Milton native Lee Ann Canada was teaching in Virginia while Corbo was beginning to pilot the program, and when Canada eventually returned to Santa Rosa County to teach Rhodes Elementary School, she helped bring the program here.
“It’s done to build libraries and to develop a love of reading…in children who don’t have that exposure,” Canada said. “So in Santa Rosa County, we have so many Title I schools, and so many families and children who don’t have access to books or don’t have a library in their homes.”
Title I is a federal program that provides financial assistance through the states to local school districts and schools with large numbers of children from low-income families.
Canada mentioned books like “If You Give a Mouse a Cookie” and “I Can Read With My Eyes Closed” as examples of books she has worked with in the past.
“Because (kids) can read it, they’re so excited. And even though they’re not good readers, they’ve been reading it all week,” Canada said. “And they can share about the book, and it really opens them up to the importance of reading and how it’s going to affect them in the future.”
According to Corbo and Barber, an important aspect of the program is to include parents in the education process.
“Regardless of socioeconomic status, we want to make sure parents feel confident to be that teacher at home. And so, we’re not just creating kids who love literacy and who love books and reading,” Barber said. “But hopefully we foster that same love of reading with that parent. And we build trust in that parent, to be that teacher at home.”
Corbo added that there is a generational element to allowing children to start creating personal libraries at a young age, which will help them promote reading for their future families.

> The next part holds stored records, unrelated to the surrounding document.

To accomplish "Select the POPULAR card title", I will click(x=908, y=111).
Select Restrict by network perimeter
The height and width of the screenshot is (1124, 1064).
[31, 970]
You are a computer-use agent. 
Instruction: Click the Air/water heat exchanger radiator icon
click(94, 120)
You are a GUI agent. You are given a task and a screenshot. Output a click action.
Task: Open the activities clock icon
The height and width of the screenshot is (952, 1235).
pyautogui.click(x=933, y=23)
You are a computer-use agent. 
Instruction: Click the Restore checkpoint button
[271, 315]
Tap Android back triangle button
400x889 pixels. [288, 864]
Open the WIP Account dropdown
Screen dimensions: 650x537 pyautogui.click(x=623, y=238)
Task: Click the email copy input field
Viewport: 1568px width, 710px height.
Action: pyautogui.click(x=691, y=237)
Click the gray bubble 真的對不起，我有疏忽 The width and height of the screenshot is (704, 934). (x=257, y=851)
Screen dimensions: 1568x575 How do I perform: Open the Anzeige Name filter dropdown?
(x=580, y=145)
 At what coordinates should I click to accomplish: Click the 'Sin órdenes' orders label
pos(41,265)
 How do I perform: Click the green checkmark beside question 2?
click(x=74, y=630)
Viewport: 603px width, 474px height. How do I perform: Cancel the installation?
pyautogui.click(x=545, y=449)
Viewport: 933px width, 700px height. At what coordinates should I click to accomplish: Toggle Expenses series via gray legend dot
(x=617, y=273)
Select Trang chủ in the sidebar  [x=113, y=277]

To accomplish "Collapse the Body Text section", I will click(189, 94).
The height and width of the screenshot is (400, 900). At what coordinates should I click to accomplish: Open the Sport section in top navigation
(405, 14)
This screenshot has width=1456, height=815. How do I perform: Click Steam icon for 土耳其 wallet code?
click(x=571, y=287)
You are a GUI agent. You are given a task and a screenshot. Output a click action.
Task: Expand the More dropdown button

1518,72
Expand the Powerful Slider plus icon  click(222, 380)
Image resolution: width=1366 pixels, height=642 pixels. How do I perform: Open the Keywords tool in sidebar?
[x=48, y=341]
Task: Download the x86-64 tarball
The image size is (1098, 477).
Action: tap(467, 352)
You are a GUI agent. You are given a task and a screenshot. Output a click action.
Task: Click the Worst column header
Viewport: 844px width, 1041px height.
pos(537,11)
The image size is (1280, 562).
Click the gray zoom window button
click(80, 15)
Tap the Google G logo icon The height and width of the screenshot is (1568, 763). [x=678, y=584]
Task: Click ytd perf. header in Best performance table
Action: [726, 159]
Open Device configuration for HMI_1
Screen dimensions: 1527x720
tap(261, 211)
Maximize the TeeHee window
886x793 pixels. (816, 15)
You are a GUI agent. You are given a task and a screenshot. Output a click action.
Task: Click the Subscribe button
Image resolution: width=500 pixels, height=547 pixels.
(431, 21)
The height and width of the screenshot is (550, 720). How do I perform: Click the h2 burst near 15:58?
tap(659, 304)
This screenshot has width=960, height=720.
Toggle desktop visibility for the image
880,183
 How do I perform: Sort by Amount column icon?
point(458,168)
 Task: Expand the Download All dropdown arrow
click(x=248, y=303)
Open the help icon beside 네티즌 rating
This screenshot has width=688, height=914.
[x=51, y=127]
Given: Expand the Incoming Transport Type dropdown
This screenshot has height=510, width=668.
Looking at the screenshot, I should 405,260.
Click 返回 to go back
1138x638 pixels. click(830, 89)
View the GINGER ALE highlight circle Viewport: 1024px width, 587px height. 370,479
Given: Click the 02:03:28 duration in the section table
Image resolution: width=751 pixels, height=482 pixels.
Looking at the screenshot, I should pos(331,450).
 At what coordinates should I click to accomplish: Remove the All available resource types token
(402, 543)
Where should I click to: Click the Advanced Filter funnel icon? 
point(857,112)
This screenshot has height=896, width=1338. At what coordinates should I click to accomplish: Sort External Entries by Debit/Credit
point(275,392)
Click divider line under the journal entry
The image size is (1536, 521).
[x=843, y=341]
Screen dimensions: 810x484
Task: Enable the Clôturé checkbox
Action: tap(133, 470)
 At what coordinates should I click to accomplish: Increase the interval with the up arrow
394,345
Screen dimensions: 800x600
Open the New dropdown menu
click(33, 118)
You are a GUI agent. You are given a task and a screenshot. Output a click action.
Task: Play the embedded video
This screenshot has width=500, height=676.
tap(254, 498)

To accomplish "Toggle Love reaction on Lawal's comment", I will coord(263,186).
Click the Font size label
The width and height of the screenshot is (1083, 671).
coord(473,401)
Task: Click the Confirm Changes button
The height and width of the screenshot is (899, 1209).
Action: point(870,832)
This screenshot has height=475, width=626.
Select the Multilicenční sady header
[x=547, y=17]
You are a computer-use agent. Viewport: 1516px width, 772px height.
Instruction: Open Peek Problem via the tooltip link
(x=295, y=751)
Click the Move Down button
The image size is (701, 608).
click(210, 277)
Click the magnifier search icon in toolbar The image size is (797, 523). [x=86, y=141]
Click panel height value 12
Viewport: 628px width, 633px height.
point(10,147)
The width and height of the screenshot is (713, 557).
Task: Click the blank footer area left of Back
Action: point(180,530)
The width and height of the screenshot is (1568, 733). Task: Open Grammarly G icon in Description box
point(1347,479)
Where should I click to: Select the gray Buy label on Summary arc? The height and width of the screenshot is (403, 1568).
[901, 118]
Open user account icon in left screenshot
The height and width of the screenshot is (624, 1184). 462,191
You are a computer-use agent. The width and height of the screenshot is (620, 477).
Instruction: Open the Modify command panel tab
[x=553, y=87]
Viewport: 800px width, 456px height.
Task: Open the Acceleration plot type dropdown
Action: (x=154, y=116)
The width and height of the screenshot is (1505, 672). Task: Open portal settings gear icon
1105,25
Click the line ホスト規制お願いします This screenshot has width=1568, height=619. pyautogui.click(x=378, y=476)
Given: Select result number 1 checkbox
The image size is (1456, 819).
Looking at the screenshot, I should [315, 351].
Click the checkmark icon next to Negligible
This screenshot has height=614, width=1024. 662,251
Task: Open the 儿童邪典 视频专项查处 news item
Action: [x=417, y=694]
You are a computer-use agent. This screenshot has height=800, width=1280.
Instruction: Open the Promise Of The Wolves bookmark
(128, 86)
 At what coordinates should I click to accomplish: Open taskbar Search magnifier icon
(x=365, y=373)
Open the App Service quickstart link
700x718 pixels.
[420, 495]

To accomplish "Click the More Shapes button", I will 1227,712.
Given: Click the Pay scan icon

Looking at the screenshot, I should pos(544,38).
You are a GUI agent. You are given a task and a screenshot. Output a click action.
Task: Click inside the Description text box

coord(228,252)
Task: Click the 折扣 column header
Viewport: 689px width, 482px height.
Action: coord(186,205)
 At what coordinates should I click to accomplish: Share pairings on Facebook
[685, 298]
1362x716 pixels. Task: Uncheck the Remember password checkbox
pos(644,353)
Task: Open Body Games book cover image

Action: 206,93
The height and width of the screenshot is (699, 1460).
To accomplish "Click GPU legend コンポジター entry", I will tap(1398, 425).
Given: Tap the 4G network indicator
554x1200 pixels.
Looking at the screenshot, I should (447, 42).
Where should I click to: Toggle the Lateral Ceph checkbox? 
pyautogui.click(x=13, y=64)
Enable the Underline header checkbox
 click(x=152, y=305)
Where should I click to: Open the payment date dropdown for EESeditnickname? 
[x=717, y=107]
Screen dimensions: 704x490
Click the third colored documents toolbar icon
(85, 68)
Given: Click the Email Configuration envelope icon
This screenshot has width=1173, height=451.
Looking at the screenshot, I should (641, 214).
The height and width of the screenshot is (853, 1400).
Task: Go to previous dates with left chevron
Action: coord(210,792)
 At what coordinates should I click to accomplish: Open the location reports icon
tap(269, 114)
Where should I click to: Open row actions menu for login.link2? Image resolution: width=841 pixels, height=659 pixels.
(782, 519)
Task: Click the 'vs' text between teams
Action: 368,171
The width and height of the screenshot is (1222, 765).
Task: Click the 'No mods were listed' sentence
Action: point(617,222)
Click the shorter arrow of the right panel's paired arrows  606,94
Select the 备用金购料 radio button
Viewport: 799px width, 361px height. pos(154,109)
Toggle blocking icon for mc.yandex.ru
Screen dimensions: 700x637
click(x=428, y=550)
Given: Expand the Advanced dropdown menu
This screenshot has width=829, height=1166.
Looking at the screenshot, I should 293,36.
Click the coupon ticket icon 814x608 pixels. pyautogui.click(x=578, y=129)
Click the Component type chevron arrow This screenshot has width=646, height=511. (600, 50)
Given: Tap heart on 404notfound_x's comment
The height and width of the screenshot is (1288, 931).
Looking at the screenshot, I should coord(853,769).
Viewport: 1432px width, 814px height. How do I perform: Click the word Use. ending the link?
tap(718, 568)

“And if we can put these books in their hearts and make them so special, they’ll want to share them with their own kids,” Corbo said. “So that’s another way of trying to fight this illiteracy.”
Corbo still runs the organization from his home in Virginia. She said the coordinated packing events with nearby schools allow her to ensure the process goes smoothly. On Monday and Tuesday, volunteers will wrap gifts at Rhodes Elementary before they are sent to county schools.
“This year we’re still getting about 70,000 books out of our house. We still don’t have a big warehouse or anything like that,” Corbo said.
Barber said she doesn’t yet know if the district will get the funding to adopt the full StoryBook Treasures program for the entire district next year, but said using ways to improve literacy would be always plan in the future.
“So somehow continuing to be able to continue the program and build that home library and work with families will definitely be a priority,” Barber said.